This is classic implementation of LZW algorithm based on Mark Nelson's book on data compression from 1995. It uses variable-width dictionary codes up to 16-bit. Original development was done in 1996-97. It has been modified to be a single executable performing both compression and decompression, taking maximum bit length as argument for Compress2 function. The program has been tested on Ubuntu 18.04 (with gcc and clang) and on Windows 10 (with Visual Studio 2019).
Running make produces (1) executable `lzw16`; (2) static library `liblzw16.a` with three exported functions called Compress, Compress2 and Decompress (see export.h) and (3) test program `lzw_test` statically linked with the above library. Type `./lzw16` to see all command line options.

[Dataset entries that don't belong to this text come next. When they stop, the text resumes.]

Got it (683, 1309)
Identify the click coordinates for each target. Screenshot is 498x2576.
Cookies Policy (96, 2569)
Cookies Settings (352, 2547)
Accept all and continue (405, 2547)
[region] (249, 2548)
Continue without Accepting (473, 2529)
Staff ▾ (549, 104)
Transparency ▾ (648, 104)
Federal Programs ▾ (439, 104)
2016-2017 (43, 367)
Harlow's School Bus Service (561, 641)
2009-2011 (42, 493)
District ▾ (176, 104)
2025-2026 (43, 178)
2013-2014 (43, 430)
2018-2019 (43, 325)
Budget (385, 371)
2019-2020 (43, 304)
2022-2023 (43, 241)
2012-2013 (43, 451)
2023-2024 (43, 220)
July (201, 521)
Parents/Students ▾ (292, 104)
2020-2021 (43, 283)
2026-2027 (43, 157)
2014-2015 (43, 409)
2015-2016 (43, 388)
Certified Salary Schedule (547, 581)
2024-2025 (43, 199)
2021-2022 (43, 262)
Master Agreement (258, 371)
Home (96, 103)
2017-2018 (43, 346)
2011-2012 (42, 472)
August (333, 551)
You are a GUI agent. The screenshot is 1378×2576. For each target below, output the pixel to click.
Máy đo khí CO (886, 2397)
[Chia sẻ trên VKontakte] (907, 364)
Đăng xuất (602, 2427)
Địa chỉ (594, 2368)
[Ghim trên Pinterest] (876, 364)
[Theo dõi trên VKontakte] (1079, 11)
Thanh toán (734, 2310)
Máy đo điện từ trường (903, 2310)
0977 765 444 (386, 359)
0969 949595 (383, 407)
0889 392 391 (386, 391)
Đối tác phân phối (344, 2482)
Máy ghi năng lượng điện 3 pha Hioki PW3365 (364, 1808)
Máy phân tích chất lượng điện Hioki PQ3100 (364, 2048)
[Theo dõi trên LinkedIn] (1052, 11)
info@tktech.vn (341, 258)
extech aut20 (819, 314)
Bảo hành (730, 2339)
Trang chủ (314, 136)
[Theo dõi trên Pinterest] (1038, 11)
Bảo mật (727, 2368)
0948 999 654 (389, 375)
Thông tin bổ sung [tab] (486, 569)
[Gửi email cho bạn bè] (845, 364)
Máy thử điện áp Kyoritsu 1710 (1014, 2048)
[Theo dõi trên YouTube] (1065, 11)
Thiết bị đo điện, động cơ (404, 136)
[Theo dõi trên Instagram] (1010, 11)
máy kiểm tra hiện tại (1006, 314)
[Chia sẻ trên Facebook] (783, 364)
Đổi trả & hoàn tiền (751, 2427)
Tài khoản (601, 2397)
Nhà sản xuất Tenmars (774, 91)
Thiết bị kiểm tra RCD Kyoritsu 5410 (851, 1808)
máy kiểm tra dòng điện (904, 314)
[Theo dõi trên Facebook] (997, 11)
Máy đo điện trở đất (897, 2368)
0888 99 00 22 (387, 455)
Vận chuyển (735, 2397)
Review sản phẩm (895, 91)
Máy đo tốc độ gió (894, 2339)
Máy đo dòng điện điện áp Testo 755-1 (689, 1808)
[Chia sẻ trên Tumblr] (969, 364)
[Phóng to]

Examples: `./lzw16 -p sample.txt sample.lzw` (pack sample.txt) `./lzw16 -u sample.lzw sample_copy.txt` (unpack sample.lzw) `./lzw16 -tv sample.txt` (test compression/decompression, verbose mode) `./lzw16 -large` (test synthetic data) `./lzw16 -b14 -large 10` (test synthetic data size 10 x 256 Kb, use max 14-bit) './lzw16 -pv -b12 sample.txt sample.lzw` (pack sample.txt using codes up to 12-bit width, verbose)
1. It supports input files up to 2GB in size. 2. It is currently supported on little-endian machines only.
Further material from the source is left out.